Acresce que, será comum a qualquer um dos possíveis empreendimentos turísticos a concretizar, a definição/implementação de equipamentos de uso comum (como sejam piscinas, campo de jogos,…) e de estabelecimentos comerciais e de prestação de serviços, incluindo os de restauração e de bebidas.

Continuando. Na página 14 é apresentada uma “Planta de Afectação”, definindo as áreas a concessionar e o uso que as mesmas poderão vir a ter. Uma linha a tracejado e que envolve o Santuário (edificado) define o limite da área a afectar ao uso turístico (sem áreas definidas). 

São identificadas a Igreja (como edifício religioso não afecto à função hoteleira) e, parte da ala sul das hospedarias (como imóvel afecto à Diocese de Setúbal). Seguidamente, é identificado (cor azul) o edificado existente (ala norte a parte da ala sul das hospedarias) e que será afecto a quartos, espaços sociais e serviços de apoio.

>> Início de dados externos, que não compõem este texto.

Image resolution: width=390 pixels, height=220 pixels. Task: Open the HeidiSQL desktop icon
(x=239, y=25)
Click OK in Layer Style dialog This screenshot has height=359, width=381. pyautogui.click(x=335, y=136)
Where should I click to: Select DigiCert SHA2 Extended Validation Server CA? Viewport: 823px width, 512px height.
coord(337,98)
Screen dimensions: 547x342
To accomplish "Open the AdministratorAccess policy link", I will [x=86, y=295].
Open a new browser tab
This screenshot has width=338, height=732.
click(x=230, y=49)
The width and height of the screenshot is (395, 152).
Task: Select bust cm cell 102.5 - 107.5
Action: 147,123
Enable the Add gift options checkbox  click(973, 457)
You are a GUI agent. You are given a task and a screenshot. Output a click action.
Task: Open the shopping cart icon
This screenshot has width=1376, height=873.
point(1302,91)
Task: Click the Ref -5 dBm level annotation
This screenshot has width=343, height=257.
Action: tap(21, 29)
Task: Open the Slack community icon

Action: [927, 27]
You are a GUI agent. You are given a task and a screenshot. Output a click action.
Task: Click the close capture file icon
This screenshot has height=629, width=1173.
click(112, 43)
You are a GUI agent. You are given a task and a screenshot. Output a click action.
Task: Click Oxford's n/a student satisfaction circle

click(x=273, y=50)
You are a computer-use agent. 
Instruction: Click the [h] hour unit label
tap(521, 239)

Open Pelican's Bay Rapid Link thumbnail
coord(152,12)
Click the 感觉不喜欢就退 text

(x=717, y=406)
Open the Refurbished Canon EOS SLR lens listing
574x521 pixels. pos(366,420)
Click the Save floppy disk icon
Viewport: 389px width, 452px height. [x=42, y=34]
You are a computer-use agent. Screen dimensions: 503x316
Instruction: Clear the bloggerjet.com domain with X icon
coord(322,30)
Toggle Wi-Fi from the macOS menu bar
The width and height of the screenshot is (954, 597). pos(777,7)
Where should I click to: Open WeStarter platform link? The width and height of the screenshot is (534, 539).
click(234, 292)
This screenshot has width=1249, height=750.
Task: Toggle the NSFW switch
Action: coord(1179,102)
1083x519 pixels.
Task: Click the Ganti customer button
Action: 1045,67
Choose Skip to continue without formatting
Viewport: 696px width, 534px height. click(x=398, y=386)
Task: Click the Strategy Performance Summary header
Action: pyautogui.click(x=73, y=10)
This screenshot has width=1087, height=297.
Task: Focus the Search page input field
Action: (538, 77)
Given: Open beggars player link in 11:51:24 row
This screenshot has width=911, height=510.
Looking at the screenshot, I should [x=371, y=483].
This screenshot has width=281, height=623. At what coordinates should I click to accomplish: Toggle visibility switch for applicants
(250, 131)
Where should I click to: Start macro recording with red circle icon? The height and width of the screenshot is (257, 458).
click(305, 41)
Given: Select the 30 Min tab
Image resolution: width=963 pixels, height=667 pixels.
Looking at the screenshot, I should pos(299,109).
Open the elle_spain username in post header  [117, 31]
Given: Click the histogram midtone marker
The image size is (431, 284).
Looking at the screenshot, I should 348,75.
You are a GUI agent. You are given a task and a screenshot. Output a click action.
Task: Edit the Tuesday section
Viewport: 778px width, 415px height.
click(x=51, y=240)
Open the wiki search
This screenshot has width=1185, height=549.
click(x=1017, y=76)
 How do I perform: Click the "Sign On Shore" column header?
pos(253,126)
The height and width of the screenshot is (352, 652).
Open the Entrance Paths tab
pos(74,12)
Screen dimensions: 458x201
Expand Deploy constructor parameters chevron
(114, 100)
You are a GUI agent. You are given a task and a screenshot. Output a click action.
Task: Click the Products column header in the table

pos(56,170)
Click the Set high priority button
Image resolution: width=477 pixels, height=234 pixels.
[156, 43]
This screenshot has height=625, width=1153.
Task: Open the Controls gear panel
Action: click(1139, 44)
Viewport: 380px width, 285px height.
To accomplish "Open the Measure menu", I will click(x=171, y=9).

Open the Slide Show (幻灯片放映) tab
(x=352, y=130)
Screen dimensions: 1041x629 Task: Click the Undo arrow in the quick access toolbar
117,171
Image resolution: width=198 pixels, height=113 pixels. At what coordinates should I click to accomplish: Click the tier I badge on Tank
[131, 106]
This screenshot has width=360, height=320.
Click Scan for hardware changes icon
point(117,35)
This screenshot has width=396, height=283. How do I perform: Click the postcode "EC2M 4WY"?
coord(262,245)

Restam duas identificações:

  • A primeira identificação (cor cinzento-claro) corresponde às ruínas existentes (Casa da Ópera, Casa Real, Cisterna,…) e que serão possíveis de reconstruir, sendo afecto a quartos, espaços sociais e serviços de apoio e/ou, a estruturas lúdicas, tais como piscinas, campos de jogos ou outras.
  • A segunda identificação (riscas de cor verde) corresponde a áreas exteriores destinadas a estacionamento.
Nas páginas 15 e 17 surge a definição do “Programa Funcional do Estabelecimento Hoteleiro”, organizado em cinco núcleos programáticos:

  • Alojamento”: referindo que a área destinada aos quartos será em ambas as alas das hospedarias, sendo que, os espaços sociais e de serviços de apoio, e também as estruturas lúdicas, podem vir a ocupar a antiga Casa da Ópera e ruínas adjacentes assim como a construção existentes e cito, “junto ao actual restaurante a sul.”
  • Restauração”: Cito: “Apesar de já existir um restaurante no conjunto, admite-se a existência de vários espaços de restauração e afins.”
  • Lazer e Bem-estar”: Cito: “O factor de miradouro natural do lugar convida uma considerável afluência de visitantes, que pode ser apoiada por equipamentos no conjunto.”
  • Espaços Multiusos”: referindo que será conveniente a ocupação de divisões existentes para a criação destes espaços que possam acolher diferentes actividades.
  • Vocação Religiosa”: Resumidamente, resume-se à Ermida, à Igreja e ao “recinto central” e que ficam excluídos da concessão. Acresce que, a manutenção do “recinto central” será da responsabilidade da Autarquia mas, para a sua utilização e/ou realização de qualquer tipo de evento, será necessário obter junto da Diocese de Setúbal, autorização. Ao concessionário, é pedido que tenha “consciência”.
Nem sei que diga. Talvez dizer que a página 16 repete a planta da página 14. E que na página 18, surge uma nova planta identificada como “Planta de Espaços Disponíveis”, sendo que pela primeira vez, surge identificada a Casa da Água como “sistema de abastecimento de água”.